I mean, why not? If it seems like a reasonable thing to try, and if the advent of vibe coding might somehow make the otherwise gargantuan task of retooling something like 100,000 lines of code, spread across at least 20 libraries, actually seem feasible. Then maybe that is yet another domain for AI, which is not only highly important, but also relevant, even if at the same time it might seem like such explorations are perhaps being underserved, at least within the Open Source community.
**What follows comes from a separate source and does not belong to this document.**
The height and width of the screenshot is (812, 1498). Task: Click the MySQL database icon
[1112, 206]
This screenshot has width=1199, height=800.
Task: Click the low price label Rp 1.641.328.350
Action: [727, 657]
I know that I am going to want to be doing things with "transformers"; however, they actually work. Yet, there is also the obvious, yet seemingly all too often overlooked, task of getting the data into the program, to begin with. Maybe that isn't as hard as it might seem.

Yet there is also this idea of generating as much "metadata" as possible, maybe, based on traditional methods. Not just because it is possible to do, but because, maybe, just maybe, the transformer model would be a lot more efficient if some of the initial heavy lifting were done according to standard coding techniques.

Interestingly enough. When I took some Atari BASIC code and experimented with using a "genetic" algorithm to approximate a mathematical function, I found that I got better results if I ran 32 models in parallel, and let them compete with each other, let's say for 64 iterations each, than I was getting if I ran a single model for 2048 iterations.

So I think that there are even more avenues that need to be explored, as far as how this sort of thing might work out in the long run. Clearly, at least in this particular case, a competition among the so called "mixture of experts", multi-model approach, seems to work best.
Somewhere in the Once Upon a Long Time Ago
glgorman • 04/29/2026 at 02:36 • 0 comments

Right! Whatever I just said.

Well, anyway.

What if this project isn't really about trying to predict the Lottery, and it is especially not about trying to predict any current game using a database of numbers from as long ago as 2012, which hasn't been updated in at least that long?

No, that's not the point.

That is only the beginning.

Really, an LLM, or so we are told, is not so much about words or numbers as it is said to be about "tokens". Whatever those tokens represent is, well, whatever they represent. Maybe macroblocks from a JPEG of a medical X-ray, or maybe waveform data from a seismograph, or "whatever." That, of course, was the big surprise, with the discovery that "maybe attention is all you need." Yet somehow, the "pairs of pairs" meme seems to have stuck with researchers as one of the best predictors, at least as far as text generation is concerned. So does it make sense to try to, in effect, create some kind of "lottery-like" application that increases the number of balls in a particular game to some "reasonable number" like 65535, or something like that, along with an appropriate increase in the size of the "reading frame?"

Maybe. Maybe there are a lot of things that need to be tried in parallel, and it is just as important to come up with methodical techniques for formalizing the parallelization of whatever processes are being put to the test. Something else comes to mind, such as whether to try to store the topology of a neural network in a traditional fashion, such as by extending the capabilities of Spice, or Ki-Cad, or whether it is actually much easier to do something like that with a relational database like MySQL . Yet, that of course is where the newfound meme of "vibe coding" might come in handy, that is to say, as things grow, and grow, and grow. Which they will.

Likewise, we might want to add or delete a source from the training set.

So a "make system" is also needed.

This thing is huge, but not impossible.

Yes, there will be back propagation and gradient descent.

Maybe even a seemingly infinite number of monkeys, all leaping about. Having private "conversations" with each other, and so on.

This is an ambitious project.

In the meantime, thank you for choosing Johnny Cab. Hope you enjoy the ride!